Berlin (DAV). Das Bundesverwaltungsgericht hat am 1. Oktober 2014 (AZ: 6 C 35.13) das Auskunftsrecht der Presse gestärkt. Der Deutsche Anwaltverein (DAV), der für das Verfahren eine finanzielle Unterstützungszusage gegenüber dem Kläger erklärt hatte, begrüßt das Urteil. Damit ist das Auskunftsersuchen der Presse, die Namen von Personen, die an einem Gerichtsverfahren mitgewirkt haben, zu erfahren, gestärkt.
Geklagt hatte der Redakteur der „Anwaltsnachrichten Ausländer- und Asylrecht“ der Arbeitsgemeinschaft Ausländer- und Asylrecht im Deutschen Anwaltverein (DAV). Ihm war vom Amtsgericht Nürtingen eine anonymisierte Kopie eines Urteils für eine Veröffentlichung überlassen worden. Geschwärzt waren die Namen der Berufsrichterin, der Schöffen, des Vertreters der Staatsanwaltschaft, des Verteidigers und der Urkundsbeamtin der Geschäftsstelle. Auf Nachfrage wurde dem Kläger lediglich der Name der Berufsrichterin mitgeteilt. Das Verwaltungsgericht Stuttgart hat die Klage abgewiesen. Der Verwaltungsgerichtshof in Mannheim hat dann das Land verpflichtet, dem Kläger als Pressevertreter auch die Namen der Schöffen zu geben, im Übrigen die Klage aber abgewiesen.

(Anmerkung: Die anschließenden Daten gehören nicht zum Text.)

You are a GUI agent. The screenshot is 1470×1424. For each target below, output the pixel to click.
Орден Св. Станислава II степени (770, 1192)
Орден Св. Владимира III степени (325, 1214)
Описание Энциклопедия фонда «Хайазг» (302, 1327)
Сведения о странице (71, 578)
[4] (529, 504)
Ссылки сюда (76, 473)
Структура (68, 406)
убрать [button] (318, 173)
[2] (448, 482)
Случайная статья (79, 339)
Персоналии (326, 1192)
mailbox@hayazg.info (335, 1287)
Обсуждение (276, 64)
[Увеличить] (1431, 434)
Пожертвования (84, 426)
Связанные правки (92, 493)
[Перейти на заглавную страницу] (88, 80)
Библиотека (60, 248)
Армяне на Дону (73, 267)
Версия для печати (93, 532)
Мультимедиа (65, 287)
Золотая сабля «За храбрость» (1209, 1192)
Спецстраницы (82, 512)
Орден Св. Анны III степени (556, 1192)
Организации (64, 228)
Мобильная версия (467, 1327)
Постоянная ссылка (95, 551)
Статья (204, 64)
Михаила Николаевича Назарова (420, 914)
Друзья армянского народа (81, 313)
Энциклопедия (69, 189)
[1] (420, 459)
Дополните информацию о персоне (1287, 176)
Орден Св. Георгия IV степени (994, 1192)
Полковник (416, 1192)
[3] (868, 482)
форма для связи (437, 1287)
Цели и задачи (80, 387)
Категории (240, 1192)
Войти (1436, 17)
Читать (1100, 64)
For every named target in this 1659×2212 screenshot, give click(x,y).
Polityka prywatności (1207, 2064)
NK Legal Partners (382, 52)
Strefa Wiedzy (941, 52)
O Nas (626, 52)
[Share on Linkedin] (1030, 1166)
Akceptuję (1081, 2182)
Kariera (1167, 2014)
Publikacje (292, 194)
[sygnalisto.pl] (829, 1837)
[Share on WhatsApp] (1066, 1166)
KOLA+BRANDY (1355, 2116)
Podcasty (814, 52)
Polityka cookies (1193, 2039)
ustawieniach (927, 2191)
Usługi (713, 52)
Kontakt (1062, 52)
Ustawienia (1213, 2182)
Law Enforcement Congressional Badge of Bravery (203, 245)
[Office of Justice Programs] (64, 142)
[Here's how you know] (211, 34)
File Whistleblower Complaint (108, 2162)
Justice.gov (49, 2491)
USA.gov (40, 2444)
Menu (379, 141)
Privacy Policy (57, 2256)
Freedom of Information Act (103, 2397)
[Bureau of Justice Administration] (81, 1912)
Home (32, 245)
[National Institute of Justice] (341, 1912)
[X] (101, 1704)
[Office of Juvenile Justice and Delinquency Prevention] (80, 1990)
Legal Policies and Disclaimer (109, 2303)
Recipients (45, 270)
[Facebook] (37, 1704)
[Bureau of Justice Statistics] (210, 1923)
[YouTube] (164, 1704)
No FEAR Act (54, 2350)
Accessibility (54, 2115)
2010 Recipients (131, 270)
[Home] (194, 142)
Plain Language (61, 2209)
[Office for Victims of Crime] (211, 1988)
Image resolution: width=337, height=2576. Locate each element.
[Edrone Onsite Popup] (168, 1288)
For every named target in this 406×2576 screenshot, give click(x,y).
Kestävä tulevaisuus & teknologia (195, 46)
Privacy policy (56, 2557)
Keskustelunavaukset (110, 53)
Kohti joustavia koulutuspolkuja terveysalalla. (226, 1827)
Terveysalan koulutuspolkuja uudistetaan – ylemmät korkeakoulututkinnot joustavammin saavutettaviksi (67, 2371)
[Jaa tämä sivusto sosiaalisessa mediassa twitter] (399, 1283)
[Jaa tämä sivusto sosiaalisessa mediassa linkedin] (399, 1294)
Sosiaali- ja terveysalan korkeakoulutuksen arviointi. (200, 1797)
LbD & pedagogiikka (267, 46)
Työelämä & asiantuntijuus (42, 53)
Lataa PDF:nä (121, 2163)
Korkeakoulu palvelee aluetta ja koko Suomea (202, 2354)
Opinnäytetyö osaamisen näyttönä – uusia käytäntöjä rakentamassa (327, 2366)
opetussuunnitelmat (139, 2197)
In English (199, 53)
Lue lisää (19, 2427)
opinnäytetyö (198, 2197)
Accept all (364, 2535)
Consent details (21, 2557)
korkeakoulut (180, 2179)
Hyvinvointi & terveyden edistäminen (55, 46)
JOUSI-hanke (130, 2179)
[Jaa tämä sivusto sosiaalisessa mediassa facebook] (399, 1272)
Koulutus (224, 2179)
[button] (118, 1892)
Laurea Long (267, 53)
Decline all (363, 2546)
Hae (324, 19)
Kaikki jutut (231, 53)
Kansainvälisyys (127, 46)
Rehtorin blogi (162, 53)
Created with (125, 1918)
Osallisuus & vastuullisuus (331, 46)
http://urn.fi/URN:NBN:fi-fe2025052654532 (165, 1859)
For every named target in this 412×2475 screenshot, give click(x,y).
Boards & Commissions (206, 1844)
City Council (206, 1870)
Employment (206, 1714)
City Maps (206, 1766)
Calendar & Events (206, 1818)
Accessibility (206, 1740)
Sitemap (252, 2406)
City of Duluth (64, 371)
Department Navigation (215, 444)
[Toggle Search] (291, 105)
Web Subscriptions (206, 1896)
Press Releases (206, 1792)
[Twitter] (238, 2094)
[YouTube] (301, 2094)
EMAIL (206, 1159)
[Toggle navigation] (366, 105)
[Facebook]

Ausgangspunkt dieses Urteils war eine Verurteilung eines schwer traumatisierten Kindes aus Afghanistan zu sechs Monaten Haft auf Bewährung. Einzig und allein, weil das Kind von Griechenland mit dem Flugzeug weiter nach Deutschland geflogen war. Dort zeigte es ein ihm von Schleppern übergebenes Reisedokument. Dieselbe Strafe hat neben dem Staatsanwalt auch der Verteidiger gefordert. Das Kind verbrachte die meiste Zeit in einer Klinik, wo es ruhigstellende Medikamente erhielt. Die Ausländerbehörde wies das Kind wegen der Verurteilung aus. Das zuständige Bundesamt erkannte dem Kind später einen Schutzstatus zu.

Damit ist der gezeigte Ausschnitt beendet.